MFDA clarifies disclosure obligations when referring clientsBy Andrew Rickard | May 17 2016 11:33AM
The Mutual Fund Dealers Association (MFDA) has updated its list of frequently asked questions dealing with Phase II of the Client Relationship Model (CRM2). Several of the changes address how dealers should handle their disclosure requirements when referring clients to portfolio managers and firms that are members of the Investment Industry Regulatory Organization of Canada (IIROC).
If an MFDA firm refers someone to a portfolio manager but retains that person as a client, can the fund dealer rely on the portfolio manager to disclose the referral fees that have been paid?
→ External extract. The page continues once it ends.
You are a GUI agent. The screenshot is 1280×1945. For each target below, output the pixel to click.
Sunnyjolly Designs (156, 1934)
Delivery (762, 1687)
The MFDA says the fund dealer can indeed rely on the portfolio manager, provided it has satisfied itself that the disclosure made in the portfolio manager's report to the client is adequate. "At a minimum, adequate disclosure would include the name of the Member and the specific amount of the referral fee paid by the Portfolio Manager to the Member," reads the FAQ.
Referrals to IIROC firms
What about cases in which, on an unsolicited basis, a client has been referred to an IIROC firm to purchase or sell a security in which the MFDA Member is not licensed to trade? Can the fund dealer also rely on the IIROC firm to provide disclosure of fees? Yes, says the MFDA, and under the same terms as is the case with portfolio managers.
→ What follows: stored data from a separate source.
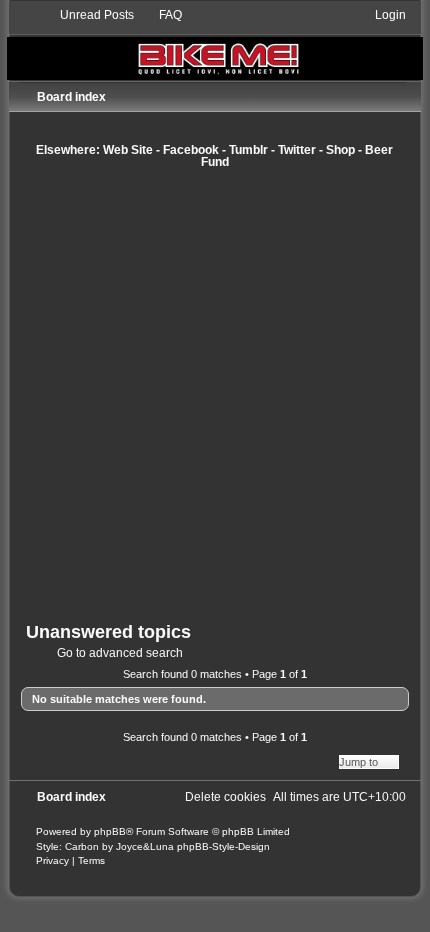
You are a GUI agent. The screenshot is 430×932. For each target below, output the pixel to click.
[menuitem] (88, 15)
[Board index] (215, 43)
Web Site (128, 150)
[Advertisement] (215, 395)
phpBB (110, 831)
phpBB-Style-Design (223, 846)
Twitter (297, 150)
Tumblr (248, 150)
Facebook (191, 150)
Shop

In circumstances where the MFDA firm cannot satisfy itself that the portfolio manager or IIROC firm is providing adequate disclosure of referral fees and where the client has multiple accounts with the MFDA firm, does that mean the fund dealer has to provide disclosure on each and every Report on Charges and Other Compensation it prepares for the client?
No, they do not, says the MFDA. "Where the Member prepares a Report on Charges and Other Compensation for each account of the client, referral fees may be disclosed within, or as an addendum to, any one of such Reports," reads the FAQ.